Title :
Multiresolution object detection and segmentation using top-down algorithms
Author_Institution :
Pilkington Optronics, St Asaph, UK
Abstract :
Multiresolution approaches to image segmentation are being investigated widely as potential platforms on which to perform real-time operations on video sequences. A pyramid is a massively parallel computational platform on which variable resolution representations of an underlying image are used to obtain a segmentation. The paper is concerned with the use of computationally efficient hierarchical techniques for object detection and segmentation, and describes several such algorithms which exploit the pyramid structure using vertical interactions between levels. The algorithms use top-down approaches to achieve good performance at a lower cost relative to iterative techniques. The algorithms are discussed and their performance on both synthetic images and real infrared images is compared in terms of segmentation quality and computational cost.
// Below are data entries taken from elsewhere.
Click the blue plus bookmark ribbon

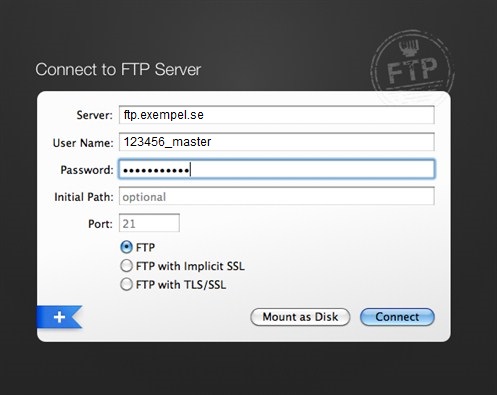coord(59,317)
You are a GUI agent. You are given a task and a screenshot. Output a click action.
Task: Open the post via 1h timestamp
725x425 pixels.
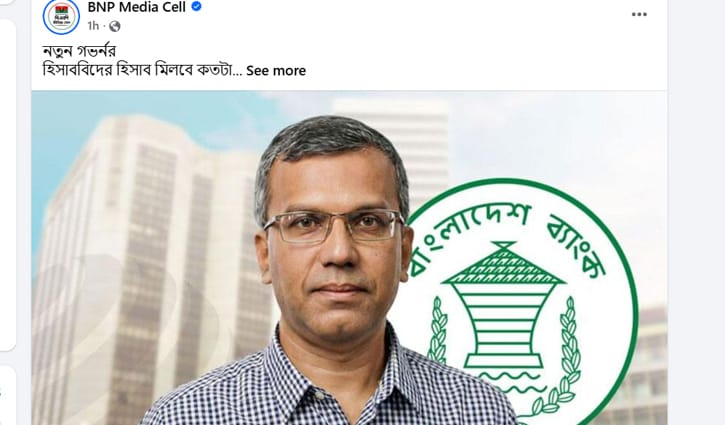[93, 26]
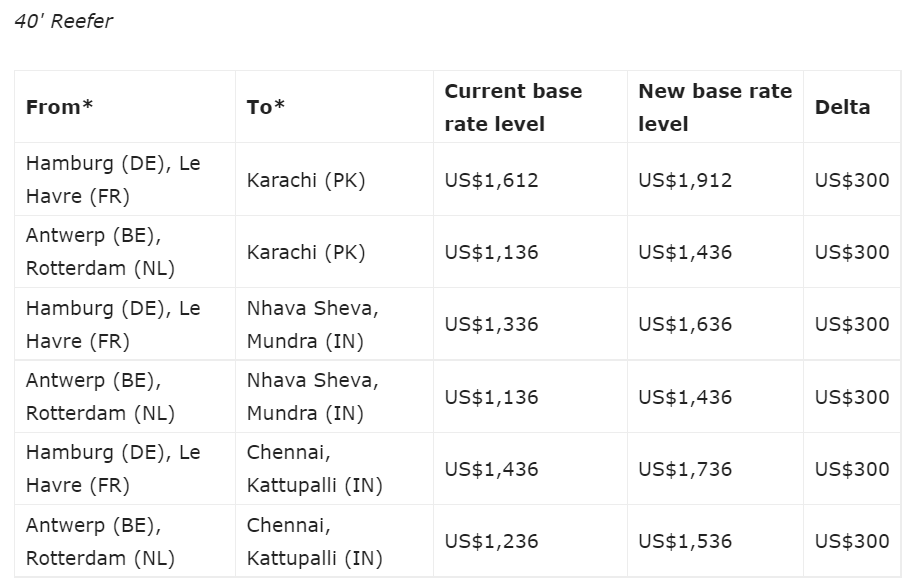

Results using iterative linking procedures are also presented, and are compared with the present algorithms in terms of cost and performance. The segmentation performance of the top-down algorithms is shown to be comparable to that of the more computationally expensive iterative algorithms
Keywords :
computerised picture processing; computational cost; hierarchical techniques; image segmentation; iterative linking procedures; massively parallel computational platform; multiresolution object detection; multiresolution object segmentation; real infrared images; real-time operations; segmentation quality; synthetic images; top-down algorithms; video sequences;
Conference_Titel :
Image Processing and its Applications, 1989., Third International Conference on
Conference_Location :
Warwick